== Records for processing ==
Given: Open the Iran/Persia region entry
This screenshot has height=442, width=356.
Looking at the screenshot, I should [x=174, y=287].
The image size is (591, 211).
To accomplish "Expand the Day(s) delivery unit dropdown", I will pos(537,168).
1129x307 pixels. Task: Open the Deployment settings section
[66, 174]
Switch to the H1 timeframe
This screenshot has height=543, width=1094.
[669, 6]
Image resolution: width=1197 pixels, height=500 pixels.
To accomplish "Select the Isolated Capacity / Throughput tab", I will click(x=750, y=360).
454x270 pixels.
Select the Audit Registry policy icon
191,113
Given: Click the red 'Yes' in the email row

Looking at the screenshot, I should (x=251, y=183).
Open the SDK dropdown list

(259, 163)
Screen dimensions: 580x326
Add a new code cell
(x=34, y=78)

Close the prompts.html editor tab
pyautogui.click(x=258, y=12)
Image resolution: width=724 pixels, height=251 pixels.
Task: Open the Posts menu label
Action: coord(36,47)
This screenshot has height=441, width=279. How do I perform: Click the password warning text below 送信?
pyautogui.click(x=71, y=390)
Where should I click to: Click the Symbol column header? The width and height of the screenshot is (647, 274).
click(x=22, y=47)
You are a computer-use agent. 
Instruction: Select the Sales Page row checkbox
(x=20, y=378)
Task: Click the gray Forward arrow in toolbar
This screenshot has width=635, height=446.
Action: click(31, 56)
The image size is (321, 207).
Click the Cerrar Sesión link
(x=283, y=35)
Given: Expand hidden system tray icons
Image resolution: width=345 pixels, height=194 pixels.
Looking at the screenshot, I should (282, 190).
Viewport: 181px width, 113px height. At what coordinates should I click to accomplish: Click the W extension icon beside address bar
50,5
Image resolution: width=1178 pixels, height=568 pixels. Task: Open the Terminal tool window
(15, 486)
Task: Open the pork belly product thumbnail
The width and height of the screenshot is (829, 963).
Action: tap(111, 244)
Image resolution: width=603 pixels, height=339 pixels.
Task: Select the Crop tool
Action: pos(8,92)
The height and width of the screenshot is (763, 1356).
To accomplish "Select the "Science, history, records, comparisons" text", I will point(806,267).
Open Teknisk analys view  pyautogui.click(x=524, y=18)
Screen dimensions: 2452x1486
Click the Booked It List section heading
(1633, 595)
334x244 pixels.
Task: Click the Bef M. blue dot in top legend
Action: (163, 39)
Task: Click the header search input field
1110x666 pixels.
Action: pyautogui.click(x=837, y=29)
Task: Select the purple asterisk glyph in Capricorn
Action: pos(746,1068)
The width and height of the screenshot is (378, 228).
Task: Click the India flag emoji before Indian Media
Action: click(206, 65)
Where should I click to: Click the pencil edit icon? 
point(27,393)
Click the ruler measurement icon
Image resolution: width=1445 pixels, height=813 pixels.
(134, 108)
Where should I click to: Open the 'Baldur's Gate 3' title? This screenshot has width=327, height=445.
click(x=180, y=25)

== Exercise directions ==
Copy the material above word for word, taking the first line, the line containing "Task: Open the pork belly product thumbnail", and every line between them, and nothing else.

== Response area ==
Given: Open the Iran/Persia region entry
This screenshot has height=442, width=356.
Looking at the screenshot, I should [x=174, y=287].
The image size is (591, 211).
To accomplish "Expand the Day(s) delivery unit dropdown", I will pos(537,168).
1129x307 pixels. Task: Open the Deployment settings section
[66, 174]
Switch to the H1 timeframe
This screenshot has height=543, width=1094.
[669, 6]
Image resolution: width=1197 pixels, height=500 pixels.
To accomplish "Select the Isolated Capacity / Throughput tab", I will click(x=750, y=360).
454x270 pixels.
Select the Audit Registry policy icon
191,113
Given: Click the red 'Yes' in the email row

Looking at the screenshot, I should (x=251, y=183).
Open the SDK dropdown list

(259, 163)
Screen dimensions: 580x326
Add a new code cell
(x=34, y=78)

Close the prompts.html editor tab
pyautogui.click(x=258, y=12)
Image resolution: width=724 pixels, height=251 pixels.
Task: Open the Posts menu label
Action: coord(36,47)
This screenshot has height=441, width=279. How do I perform: Click the password warning text below 送信?
pyautogui.click(x=71, y=390)
Where should I click to: Click the Symbol column header? The width and height of the screenshot is (647, 274).
click(x=22, y=47)
You are a computer-use agent. 
Instruction: Select the Sales Page row checkbox
(x=20, y=378)
Task: Click the gray Forward arrow in toolbar
This screenshot has width=635, height=446.
Action: click(31, 56)
The image size is (321, 207).
Click the Cerrar Sesión link
(x=283, y=35)
Given: Expand hidden system tray icons
Image resolution: width=345 pixels, height=194 pixels.
Looking at the screenshot, I should (282, 190).
Viewport: 181px width, 113px height. At what coordinates should I click to accomplish: Click the W extension icon beside address bar
50,5
Image resolution: width=1178 pixels, height=568 pixels. Task: Open the Terminal tool window
(15, 486)
Task: Open the pork belly product thumbnail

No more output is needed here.